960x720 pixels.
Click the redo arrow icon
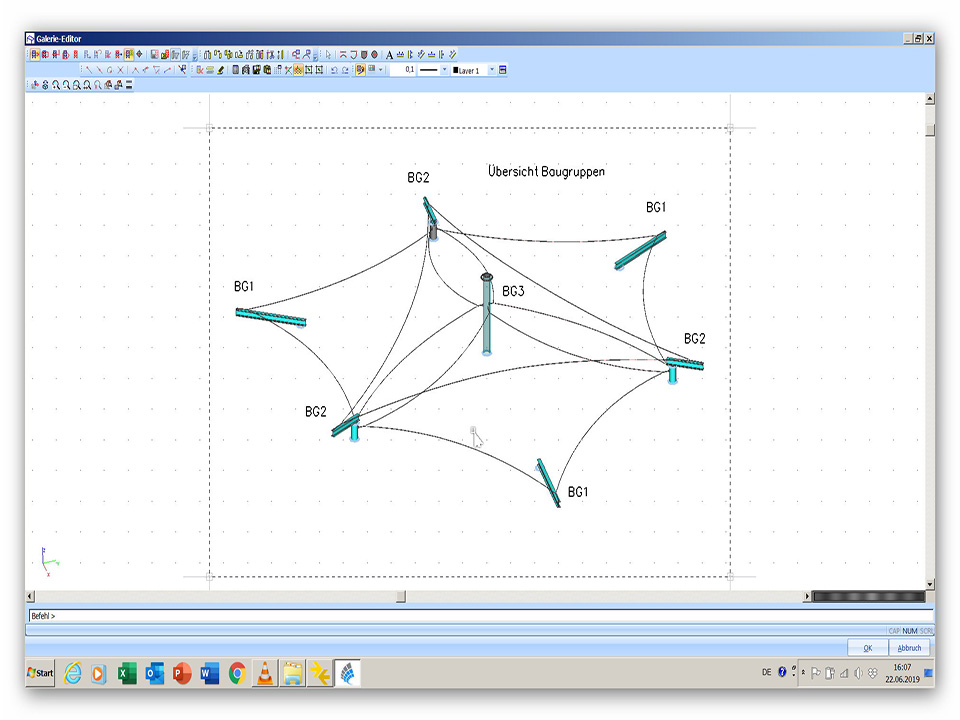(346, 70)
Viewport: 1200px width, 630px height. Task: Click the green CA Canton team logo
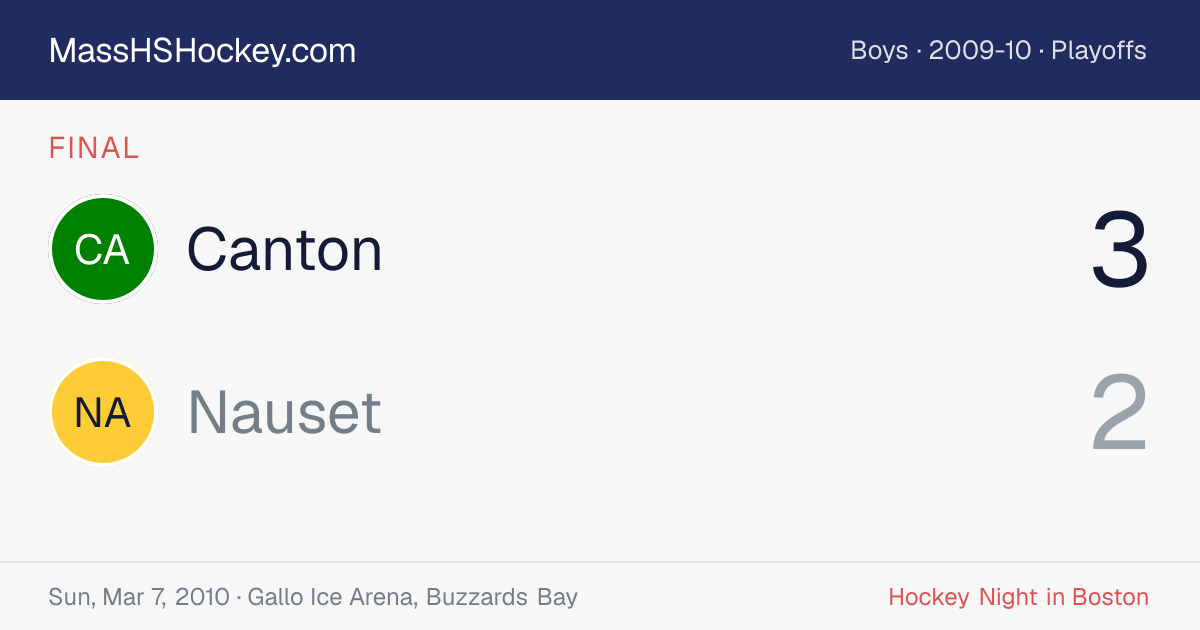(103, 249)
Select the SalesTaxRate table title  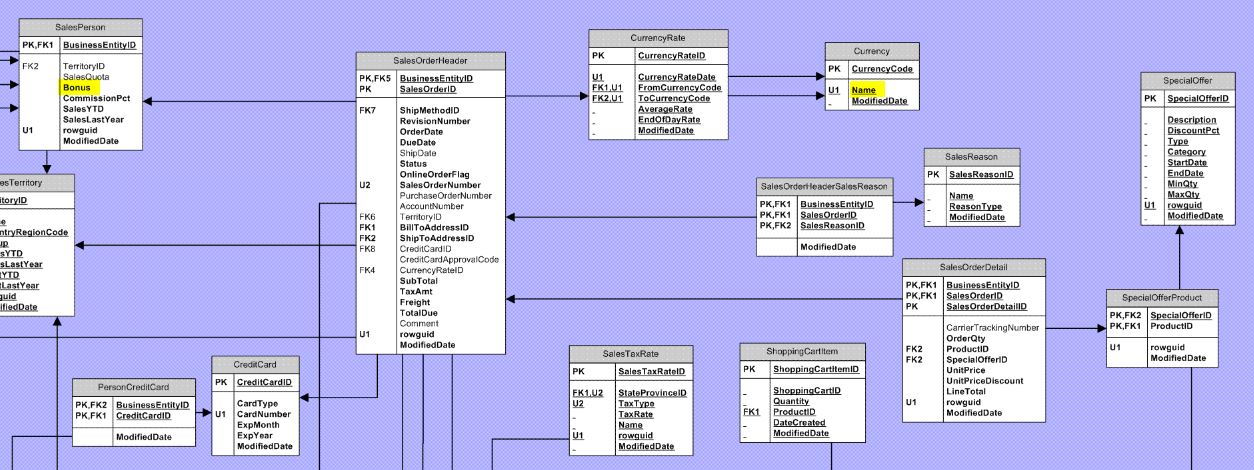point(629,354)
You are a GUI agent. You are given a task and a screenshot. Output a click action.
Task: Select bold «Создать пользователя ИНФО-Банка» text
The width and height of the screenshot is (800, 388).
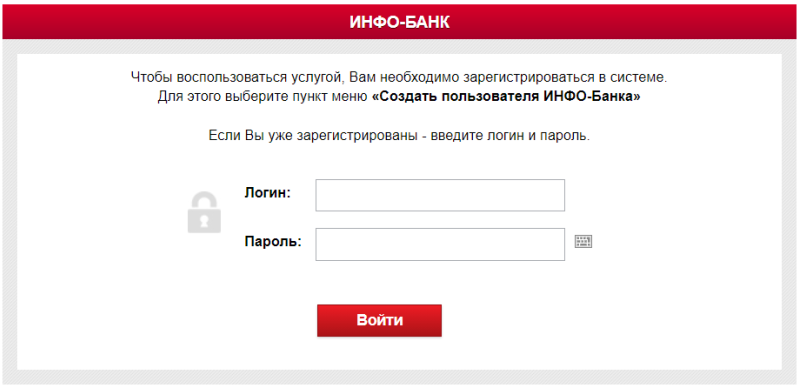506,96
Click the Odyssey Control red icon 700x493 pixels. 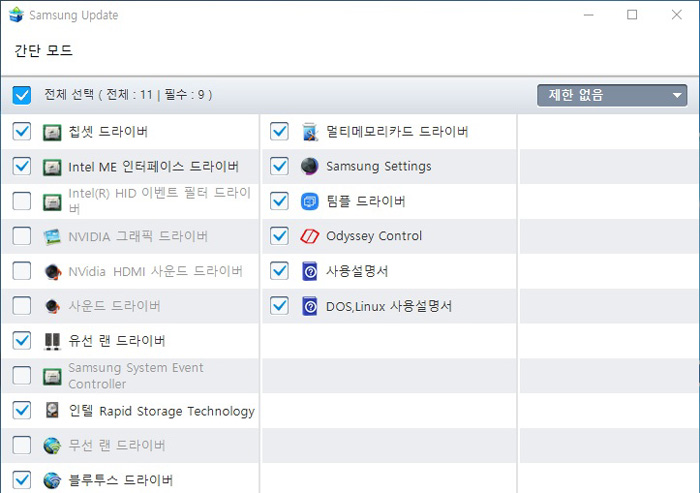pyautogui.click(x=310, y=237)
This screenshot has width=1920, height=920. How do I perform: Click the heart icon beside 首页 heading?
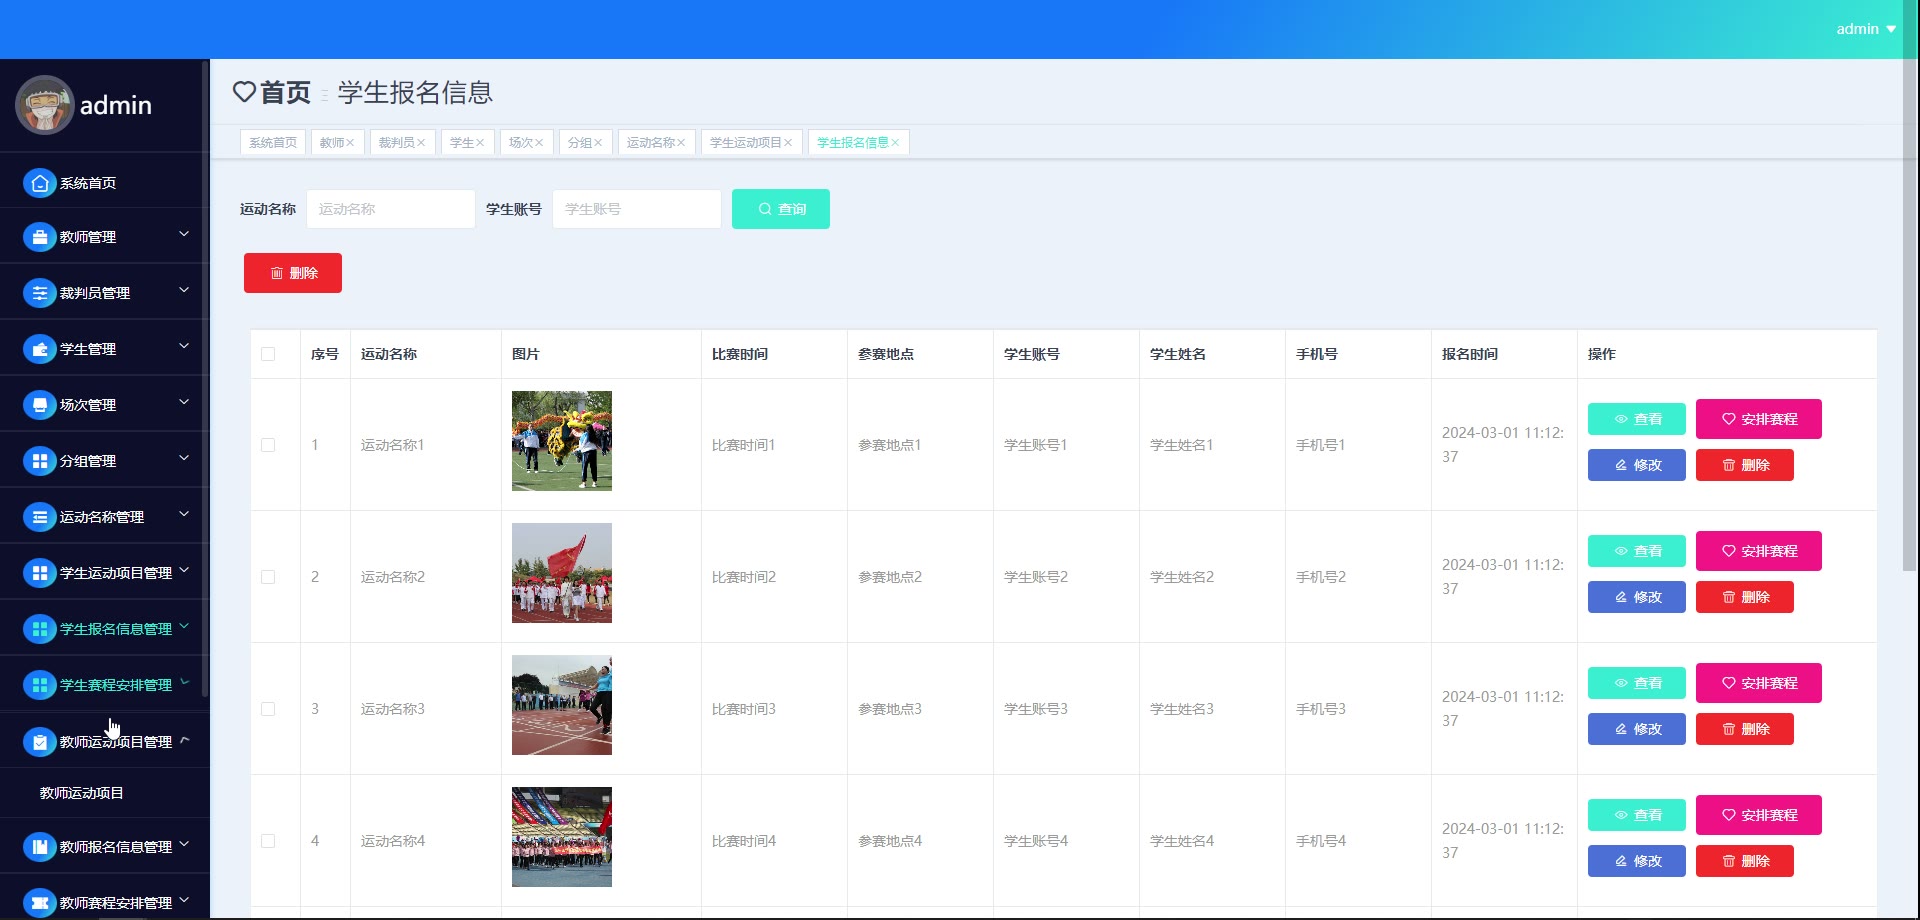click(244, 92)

========================================================================

AIM OF THE TASK: Your task is to reproduce exactly the lines running from the line that contains "This screenshot has" to the end of the records, pictures excluded.

RESPONSE AREA:
This screenshot has width=1920, height=920. How do I perform: Click the heart icon beside 首页 heading?
click(244, 92)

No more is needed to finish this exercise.